Any time you want to check if part of a string matches your search criteria without needing a complete match. I guess an example could be: use with EnumWindows and GetWindowTextA to find a window whose title contains both the program's name and a filename. It's an imperfect example because there'd be better ways to find said window, and you'd be better off using unicode functions if you resorted to a text search, but that's beside the point. It'd arguably be better (more precise) than using "strstr" and way less expensive than a RegExp implementation.

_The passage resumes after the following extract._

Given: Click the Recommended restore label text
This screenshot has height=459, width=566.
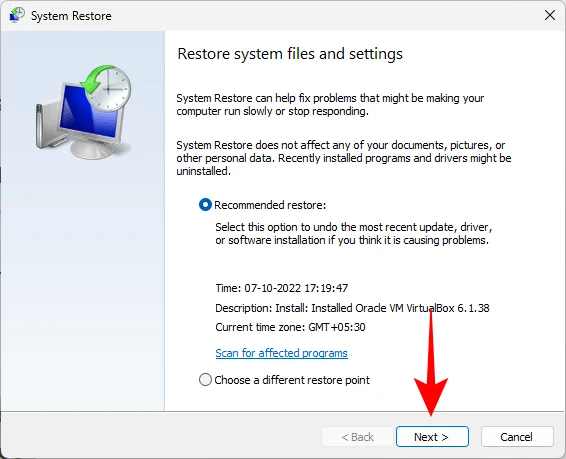Looking at the screenshot, I should pyautogui.click(x=270, y=205).
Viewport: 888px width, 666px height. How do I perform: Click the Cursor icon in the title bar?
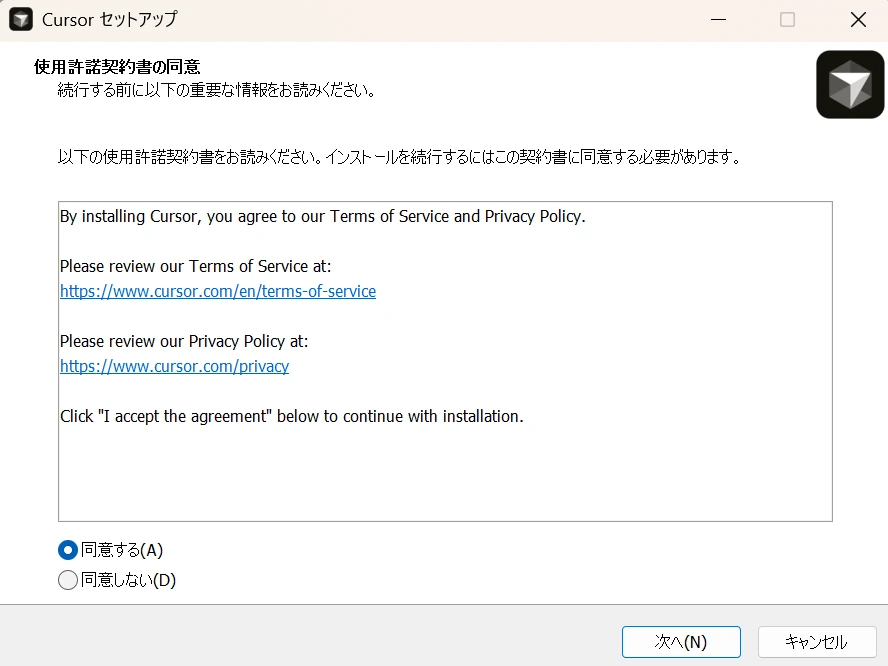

Regarding UASM, neat, though I rely on some weirdness of MASM for an everyday macro I use that I'm fairly certain UASM doesn't (and likely wouldn't) support. I'll post about that in a new topic some time in the future (it involves option oldmacros).

Queue
Title: Re: strcmp with wildcards
Post by: nidud on August 13, 2017, 12:19:26 PM
deleted
Title: Re: strcmp with wildcards
Post by: aw27 on August 13, 2017, 05:47:11 PM
Quote from: Queue on August 13, 2017, 08:35:33 AM
it always bugged me that I had a jump and label when the rest of the function was able to use .if/.repeat/etc

In this case a function call will alleviate the pain of seeing a jump and label.
Something like this:


;~........................................................................................

proc1 proc private
.repeat
mov ah, byte ptr [ecx]
test ah, ah
.if ZERO?
mov edx, 0
ret
.endif
inc ecx
.until ah == al
ret
proc1 endp

align_int3 16
_lstrcmpA_wildcard proc lpString1:DWORD, lpString2:DWORD
prologue_none
mov edx, [esp + DWORD * 2] ; lpString2
mov ecx, [esp + DWORD * 1] ; lpString1
.while TRUE
mov al, byte ptr [edx]
.if al == "*"
.repeat
inc edx
mov al, byte ptr [edx]
.until al != "*"
.break .if !(al & al) ; al == 0

call proc1
.break .if edx==0
.else
mov ah, byte ptr [ecx]
.break .if !(ah & ah) ; ah == 0
.if !(al & al) ; al == 0
xchg al, ah
.break
.endif
.break .if ah != al && al != "?"
inc ecx
.endif
inc edx
.endw
movzx eax, al
retn DWORD * 2
_lstrcmpA_wildcard endp

;~........................................................................................

Title: Re: strcmp with wildcards
Post by: aw27 on August 13, 2017, 06:10:59 PM
Another (better) way:


;~........................................................................................

align_int3 16
_lstrcmpA_wildcard proc lpString1:DWORD, lpString2:DWORD
prologue_none
mov edx, [esp + DWORD * 2] ; lpString2
mov ecx, [esp + DWORD * 1] ; lpString1
.while TRUE
mov al, byte ptr [edx]
.if al == "*"
.repeat
inc edx
mov al, byte ptr [edx]
.until al != "*"
.break .if !(al & al) ; al == 0
.repeat
mov ah, byte ptr [ecx]
; .break .if !(ah & ah) ; ah == 0
test ah, ah
.break .if ZERO?
inc ecx
.until (ah == al)
.break .if  (ah!=al)
.else
mov ah, byte ptr [ecx]
.break .if !(ah & ah) ; ah == 0
.if !(al & al) ; al == 0
xchg al, ah
.break
.endif
.break .if ah != al && al != "?"
inc ecx
.endif
inc edx
.endw
       movzx eax, al
retn DWORD * 2
_lstrcmpA_wildcard endp

;~........................................................................................
Title: Re: strcmp with wildcards
Post by: jj2007 on August 13, 2017, 06:18:06 PM
Quote from: Queue on August 13, 2017, 11:24:35 AMinvolves option oldmacros

To my knowledge, this is not implemented in UAsm. But most probably your macro needs only a minor modification to work without that option (I am curious to see the new thread). One reason why UAsm64 is my default nowadays is speed: It makes a real difference if you have to wait 3 (UAsm) or 10 (ML) seconds for your build to complete...
Title: Re: strcmp with wildcards
Post by: hutch-- on August 14, 2017, 12:10:36 AM
Queue,

If you have the MASM32 distribution, have a look at one of the library routines called "partial.asm". It does not do what you are doing but it is doing a similar things, scanning a text for partial matches.